SECTION 1. Section 66290.1 is added to the Education Code, to read:
66290.1. (a) Each postsecondary educational institution in this state that claims an exemption pursuant to Section 901(a)(3) of the federal Title IX of the Education Amendments of 1972 (20 U.S.C. Sec. 1681(a)(3)) or Section 66271 shall disclose to current and prospective students, faculty members, and employees the basis for claiming the exemption and the scope of the allowable activities provided by the exemption.
(b) The disclosure required in subdivision (a) shall be made in all of the following ways:
(1) The disclosure shall be displayed in a prominent location of the campus or school site. “Prominent location” means that location, or those locations, in the main administrative building or other area where notices regarding the institution’s rules, regulations, procedures, and standards of conduct are posted.
(2) The disclosure shall be included in written materials sent to prospective students seeking admission to the institution.
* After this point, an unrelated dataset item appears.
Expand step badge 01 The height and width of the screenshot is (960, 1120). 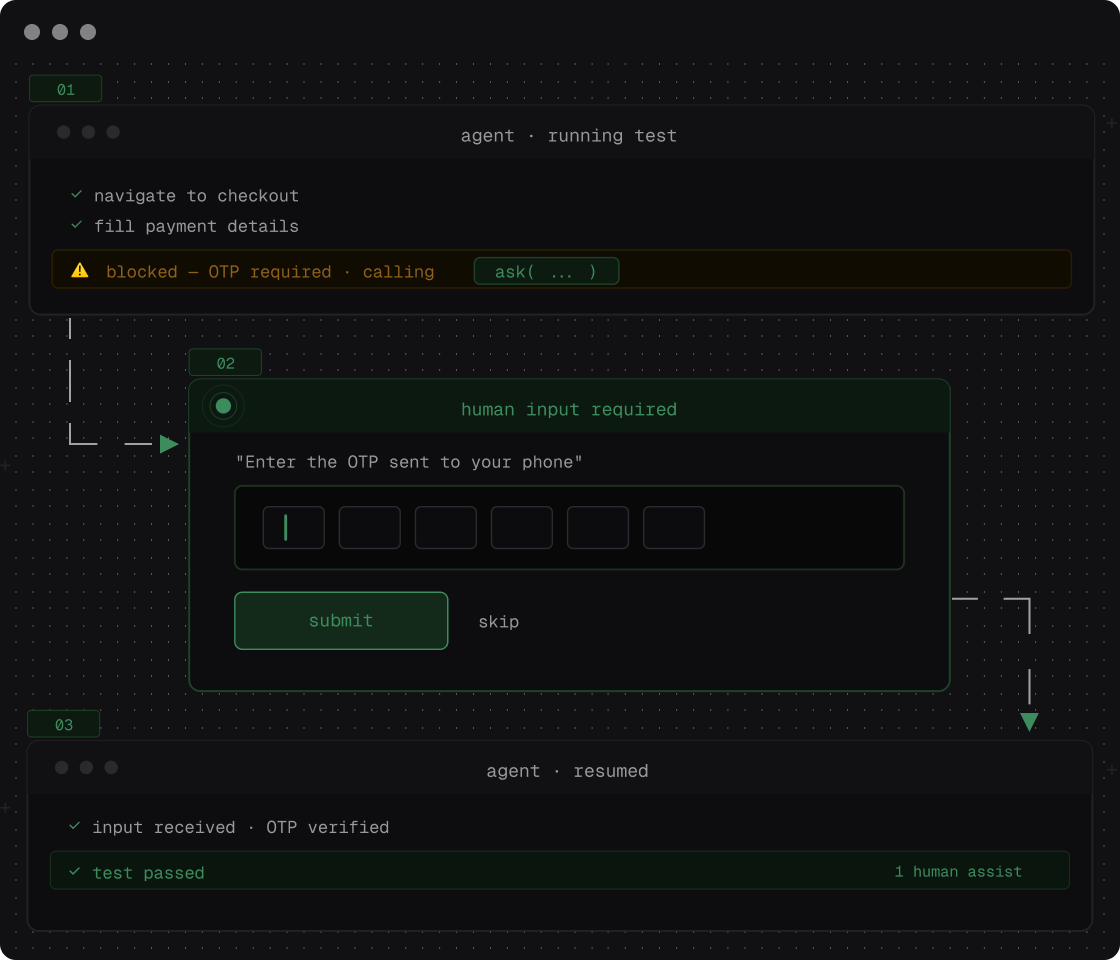[x=66, y=88]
(3) The disclosure shall be provided as part of orientation programs conducted for new students at the beginning of each quarter, semester, or summer session, as applicable.
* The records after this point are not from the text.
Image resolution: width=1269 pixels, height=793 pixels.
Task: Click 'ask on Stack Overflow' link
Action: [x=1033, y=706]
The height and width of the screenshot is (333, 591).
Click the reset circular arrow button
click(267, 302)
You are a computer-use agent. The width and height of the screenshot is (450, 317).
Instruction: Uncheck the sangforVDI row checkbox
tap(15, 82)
(4) The disclosure shall be provided to each faculty member, member of the administrative staff, and member of the support staff at the beginning of the first quarter or semester of each school year. The disclosure shall be provided to each new employee upon his or her hire.
(5) The disclosure shall be included in any publication of the institution that sets forth the comprehensive rules, regulations, procedures, and standards of conduct for the institution.
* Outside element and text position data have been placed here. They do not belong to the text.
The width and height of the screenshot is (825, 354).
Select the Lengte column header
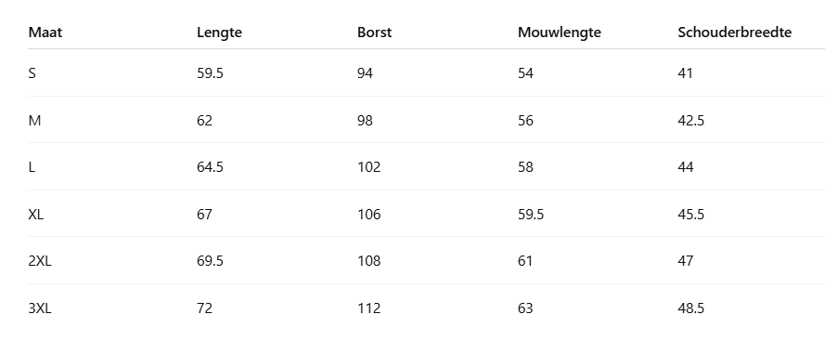[219, 33]
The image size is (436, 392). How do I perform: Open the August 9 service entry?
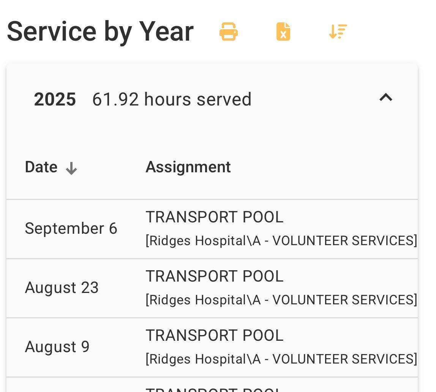[x=212, y=347]
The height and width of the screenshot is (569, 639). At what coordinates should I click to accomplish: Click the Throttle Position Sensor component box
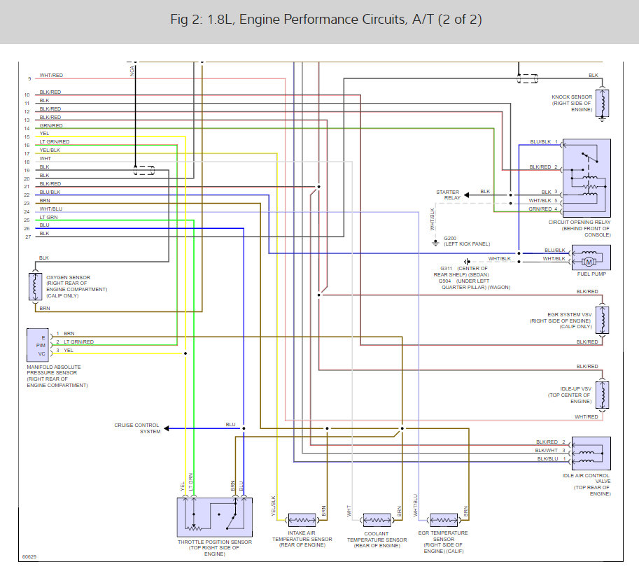(x=215, y=517)
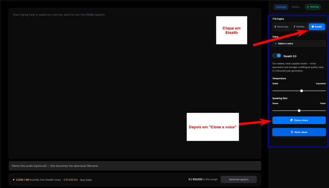Click the Clone a Voice button
329x188 pixels.
click(x=299, y=120)
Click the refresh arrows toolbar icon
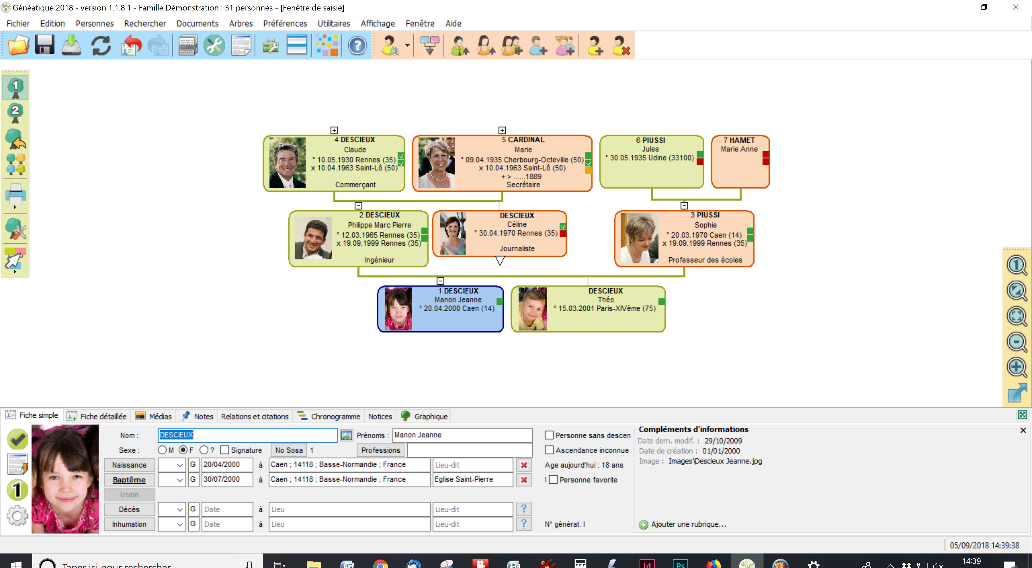The image size is (1032, 568). click(101, 45)
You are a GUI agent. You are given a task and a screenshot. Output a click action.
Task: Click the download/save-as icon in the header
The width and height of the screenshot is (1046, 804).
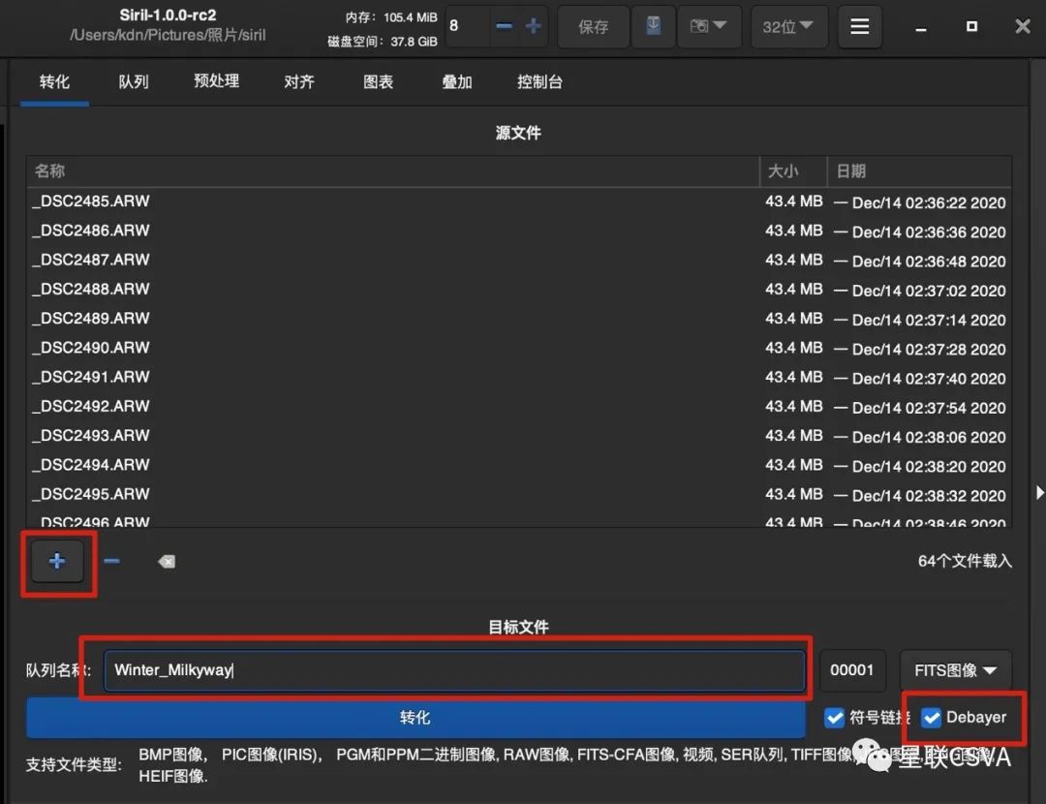pos(654,27)
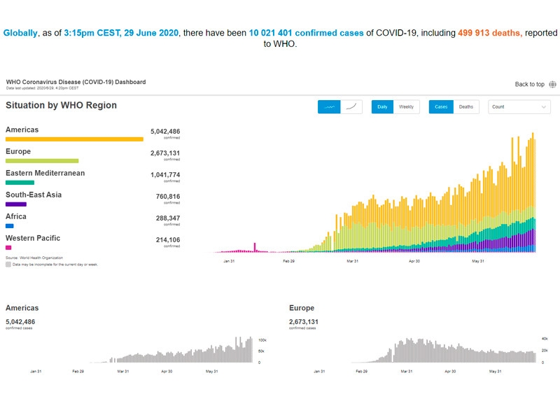Image resolution: width=560 pixels, height=420 pixels.
Task: Toggle the Daily view
Action: (382, 107)
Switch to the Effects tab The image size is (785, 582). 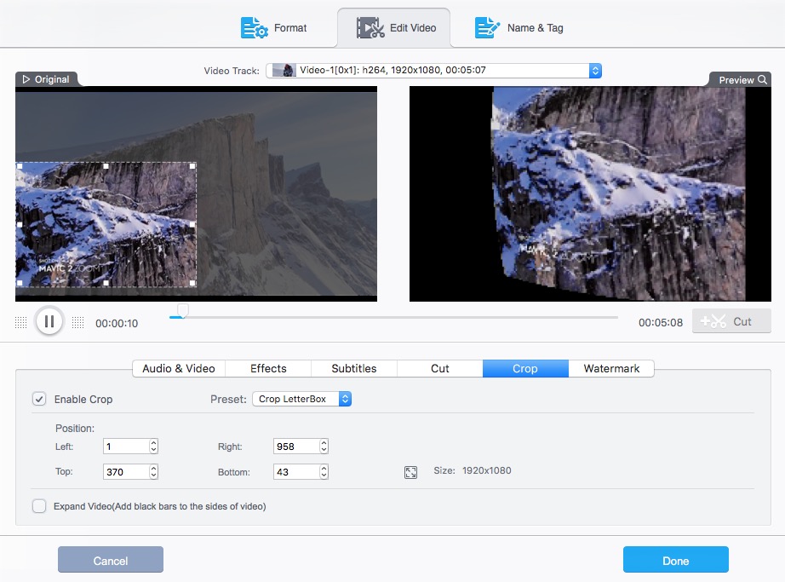click(x=268, y=368)
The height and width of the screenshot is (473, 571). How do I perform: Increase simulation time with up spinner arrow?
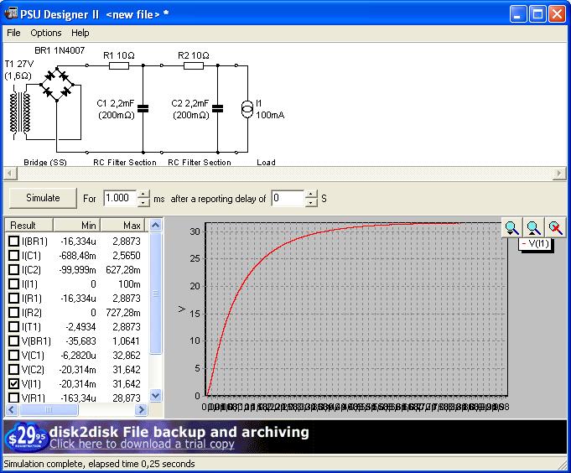pos(143,194)
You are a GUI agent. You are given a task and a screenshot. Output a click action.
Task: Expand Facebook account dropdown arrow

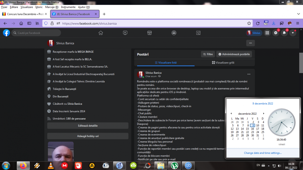(x=293, y=33)
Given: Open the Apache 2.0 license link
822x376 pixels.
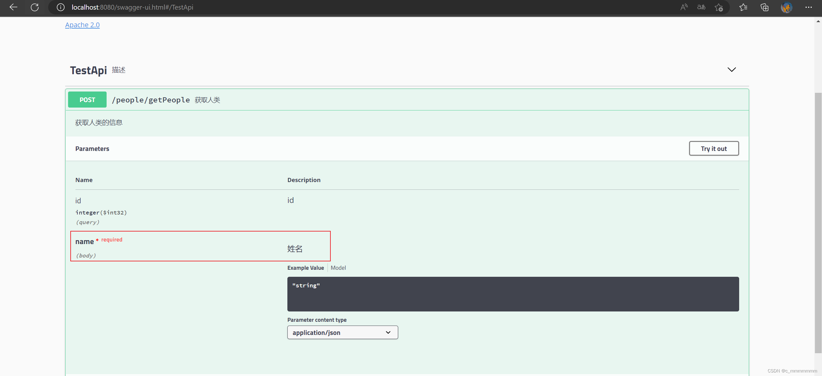Looking at the screenshot, I should click(x=82, y=25).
SEC. 2. Section 66290.2 is added to the Education Code, to read:
66290.2. (a) Each postsecondary educational institution in this state that claims an exemption pursuant to Section 901(a)(3) of the federal Title IX of the Education Amendments of 1972 (20 U.S.C. Sec. 1681(a)(3)) or Section 66271 shall submit to the Student Aid Commission copies of all materials submitted to, and received from, a state or federal agency concerning the granting of the exemption.
(b) The Student Aid Commission shall collect the information received pursuant to subdivision (a) and post and maintain a list on the commission’s Internet Web site of the institutions that have claimed the exemption with their respective bases for claiming the exemption.
SEC. 3. Section 66290.3 is added to the Education Code, to read:
66290.3. Each postsecondary educational institution in this state that claims an exemption pursuant to Section 901(a)(3) of the federal Title IX of the Education Amendments of 1972 (20 U.S.C. Sec. 1681(a)(3)) or Section 66271 shall submit a quarterly report to the Student Aid Commission that includes both of the following:
(a) A detailed explanation of the reason for each student suspension or expulsion that occurred during the preceding quarter, including on explanation of the policy the student violated and whether that policy is authorized under the exemption.
(b) Whether the student was a Cal Grant recipient.
SEC. 4. The provisions of this act are severable. If any provision of this act or its application is held invalid, that invalidity shall not affect other provisions or applications that can be given effect without the invalid provision or application.

I post this in order to promote awareness that the perceived threat to religious liberty has been addressed for now. I think everyone should be aware of these exemptions. Some students have gone to religious schools unaware that they could be expelled for coming out as gay. Students should know in advance what they are getting into. The last section will keep track of how many students are expelled.